Instead of comparing every pair of numbers digit by digit (which would be inefficient), we can think about the problem from a different angle: process each digit position independently.

Consider what happens at a single digit position across all numbers. If we look at the rightmost digit position and see that digit 3 appears 4 times and digit 7 appears 2 times out of 6 total numbers, then:

  • The 4 numbers with digit 3 will each differ from the 2 numbers with digit 7 at this position
  • This contributes 4 × 2 = 8 to our total count

The key insight is that for any digit d appearing v times at a position, it contributes to the difference count with all the other n - v numbers that have a different digit at that position. So the contribution is v × (n - v).

By counting the frequency of each digit (0-9) at each position and applying this formula, we avoid redundant pair-by-pair comparisons. We sum up contributions from all digits at each position, then move to the next position.
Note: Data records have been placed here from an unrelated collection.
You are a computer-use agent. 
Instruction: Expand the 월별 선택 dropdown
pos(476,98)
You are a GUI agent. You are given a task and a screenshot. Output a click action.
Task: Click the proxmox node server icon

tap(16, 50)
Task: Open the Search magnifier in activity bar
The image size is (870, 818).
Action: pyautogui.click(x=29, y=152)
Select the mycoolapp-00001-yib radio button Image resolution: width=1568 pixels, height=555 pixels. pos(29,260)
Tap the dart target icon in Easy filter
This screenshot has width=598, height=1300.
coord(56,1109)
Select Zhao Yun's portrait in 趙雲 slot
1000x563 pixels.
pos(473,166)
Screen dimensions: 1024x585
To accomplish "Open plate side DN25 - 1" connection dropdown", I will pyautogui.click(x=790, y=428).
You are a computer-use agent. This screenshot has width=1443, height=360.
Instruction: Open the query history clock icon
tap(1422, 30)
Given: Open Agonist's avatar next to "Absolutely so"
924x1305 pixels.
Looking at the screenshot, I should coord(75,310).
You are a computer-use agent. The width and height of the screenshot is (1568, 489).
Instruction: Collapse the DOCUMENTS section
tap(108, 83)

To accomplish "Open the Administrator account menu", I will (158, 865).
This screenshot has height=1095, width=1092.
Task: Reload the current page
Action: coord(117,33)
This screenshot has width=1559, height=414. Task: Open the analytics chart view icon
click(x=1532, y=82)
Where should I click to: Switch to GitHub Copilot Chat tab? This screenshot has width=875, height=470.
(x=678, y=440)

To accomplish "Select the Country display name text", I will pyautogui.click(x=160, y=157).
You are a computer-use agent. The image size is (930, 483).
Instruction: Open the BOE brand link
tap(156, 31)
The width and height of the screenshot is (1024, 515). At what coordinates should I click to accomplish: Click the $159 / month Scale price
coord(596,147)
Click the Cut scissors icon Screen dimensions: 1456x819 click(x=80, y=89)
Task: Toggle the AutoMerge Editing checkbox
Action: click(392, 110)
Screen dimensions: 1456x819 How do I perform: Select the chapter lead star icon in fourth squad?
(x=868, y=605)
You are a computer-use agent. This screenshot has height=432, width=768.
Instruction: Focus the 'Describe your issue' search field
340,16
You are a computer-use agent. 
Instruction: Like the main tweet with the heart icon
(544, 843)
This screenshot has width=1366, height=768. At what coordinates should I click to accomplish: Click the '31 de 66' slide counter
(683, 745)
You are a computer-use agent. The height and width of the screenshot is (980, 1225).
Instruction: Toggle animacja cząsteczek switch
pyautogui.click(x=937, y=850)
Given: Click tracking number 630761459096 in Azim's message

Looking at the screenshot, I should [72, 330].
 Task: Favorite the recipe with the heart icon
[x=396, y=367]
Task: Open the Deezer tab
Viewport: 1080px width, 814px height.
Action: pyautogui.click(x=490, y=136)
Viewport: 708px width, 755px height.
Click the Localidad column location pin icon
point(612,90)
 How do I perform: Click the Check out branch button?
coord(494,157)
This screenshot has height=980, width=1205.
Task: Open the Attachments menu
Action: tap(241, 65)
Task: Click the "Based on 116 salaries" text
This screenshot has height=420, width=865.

Why divide by 2? When we calculate v × (n - v) for each digit, we're counting each pair twice. For example, if digit 3 appears 4 times and digit 7 appears 2 times, the formula counts both "3 differs from 7" and "7 differs from 3". So we divide the final sum by 2 to get the actual number of differing pairs.

The approach elegantly transforms an O(n² × m) brute force solution into an O(n × m) solution by leveraging counting and the symmetry of pairwise comparisons.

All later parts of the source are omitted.